* Task requirements
Set down the material starting with the line that contains "Task: Select the" and going on through the line that contains "Where should I", both included, word for word, with the pictures left out of the answer.

* Excerpted data

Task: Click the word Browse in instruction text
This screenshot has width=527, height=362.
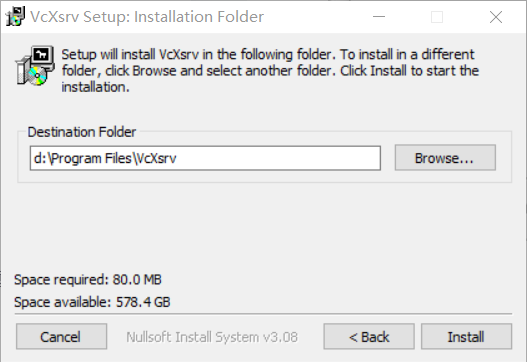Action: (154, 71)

* * *

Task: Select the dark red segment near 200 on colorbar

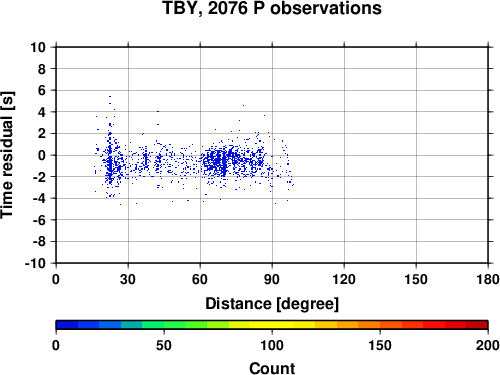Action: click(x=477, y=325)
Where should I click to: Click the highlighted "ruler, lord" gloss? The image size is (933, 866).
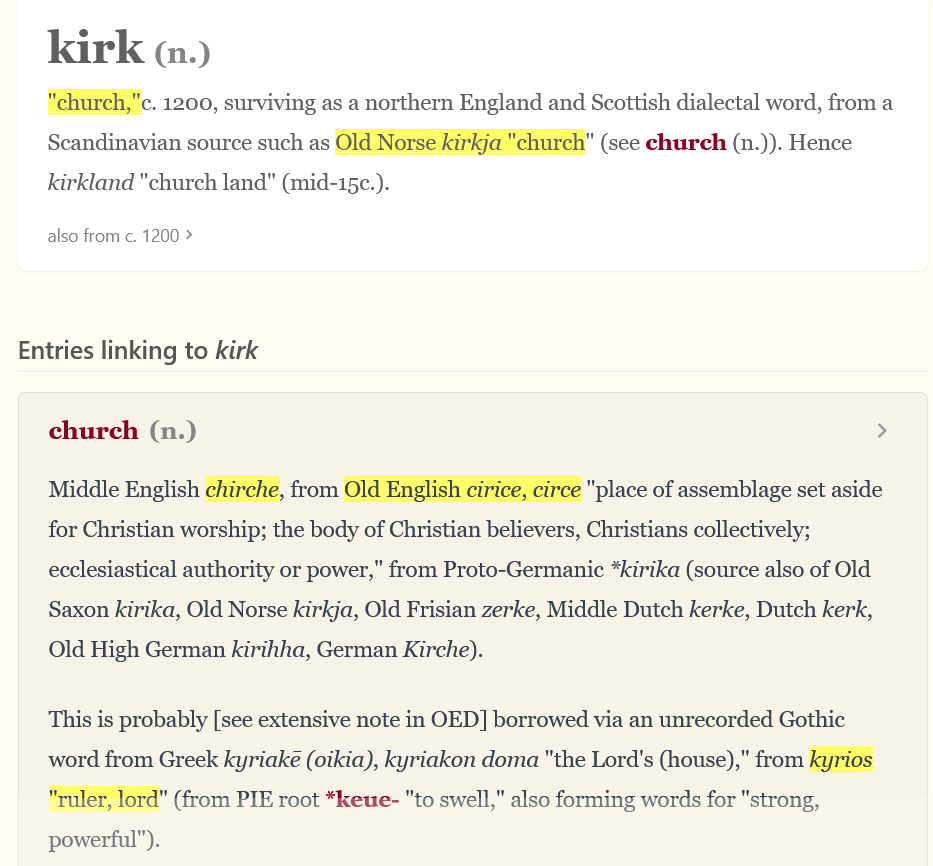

* Result for this task
Task: Select the dark red segment near 200 on colorbar

Action: click(x=477, y=325)
Where should I click to: Click the highlighted "ruler, lord" gloss? The image size is (933, 866).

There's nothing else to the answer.